The Land Price-Density Spiral
The housing discourse in the United States and around the world has taken many turns over the years as house prices have skyrocketed in many countries. In many places, especially the United States, the so-called YIMBY movement has called for up-zoning many neighborhoods to allow for greater density. The idea is that a greater supply of housing units will put downward pressure on rents and prices. Ceteris paribus, this would certainly be the case. In this short piece we will examine a potential counter-veiling economic force, which occurred to me in a flash of insight, that could at least somewhat attenuate the rent reductions which density can achieve. I call this mechanism the land price-density spiral.
Urban Land
In the past 200 years, urban land has been the best performing asset class, crushing stocks. Financial gurus frequently claim that real estate prices go up much slower than stock prices, but those figures include ALL real estate, not just urban land in particular. Land in New York City or Los Angeles has absolutely thumped stocks over the past 200 years in terms of total returns.

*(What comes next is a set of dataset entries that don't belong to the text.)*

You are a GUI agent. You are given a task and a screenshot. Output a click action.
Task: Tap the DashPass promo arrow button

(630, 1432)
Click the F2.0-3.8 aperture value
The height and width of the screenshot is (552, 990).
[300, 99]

This fact owes itself to the broader trend of urbanization and migration from rural to urban areas. Every year a greater percentage of the population in virtually every country on Earth lives in urban areas. The result has been ever increasing housing costs in most cities around the world.
A Competition for Space
Fundamentally, we have a rivalrous competition for space. Land is a rivalrous good. If one agent owns or occupies land another cannot. Land is also in fixed supply. As more people bid for the fixed supply of urban land, either as owners or rents, prices rise.
YIMBY policies which allow the construction of denser housing allow more people to occupy the same amount of land. In essence, either as renters or condo-owners, densification allows the many to pool their resources to bid on expensive urban land. But this presents a different issue. As groups of condo or apartment dwellers pool their resources to bid on urban land, it paradoxically creates even more buying power for land and drives land prices even higher. This pushes up housing costs more. The YIMBY solution is then even more densification, but this just bundles up even more buying power in the market for urban land/space, which pushes up prices, and so and forth. The cycle keeps repeating and housing costs never actually fall, at least on a square footage basis. Hence, the Land Price-Density spriral.
Lastly, this cycle is even further accelerated by financialization, which multiplies buying power five-fold or more.
Quick Predictions
The Land Price-Density Spiral makes some predictions about the housing make that the data seems to bear out, but of course rigorous empirical work is needed to on this topic. Let’s examine them in turn
Densification may lead to rent/price declines per unit of housing, but not per square foot
This is easily demonstrated by the fact that each marginal bedroom added to a condo/apartament increases its price/rent less and less. In fact, the declining marginal value of square footage results in a chronic under-development of apartments for families because 1-bedrooms and studios are more profitable.
Densification increases land prices
Trivially true. Land values are equal to the discounted future revenue of a given parcel of lands highest best use. If land is allowed to be used for projects which produce more revenue, its value must increase. In fact, many YIMBYs want to tax windfall profits from upzonings. (Which would ironically defeat their own agenda, but that’s for another time)
Dense areas have higher prices per square foot, ceteris paribus, than less dense areas
I believe this is true, but it is very hard to test given income differences.
Testing these predictions more rigorously could shed light on the potential validity of the land price-density spiral, which of course is still a hypothetical idea.
Conclusion
The Land Price-Density Spiral is a potential counter weight against the promise of densification and its ability to reduce housing costs. More research is of course required. One potential concern is that if higher density actually increases costs per square foot by pulling in even more buying power, the welfare effects are unclear. In a nutshell, agents get to consume much less housing, at a higher price per square foot, but in perhaps a more desirable location. In any event, this potential mechanism points to the need to move beyond the basic frame work of exogenously set supply and demand curves for housing put forth by many YIMBY activists.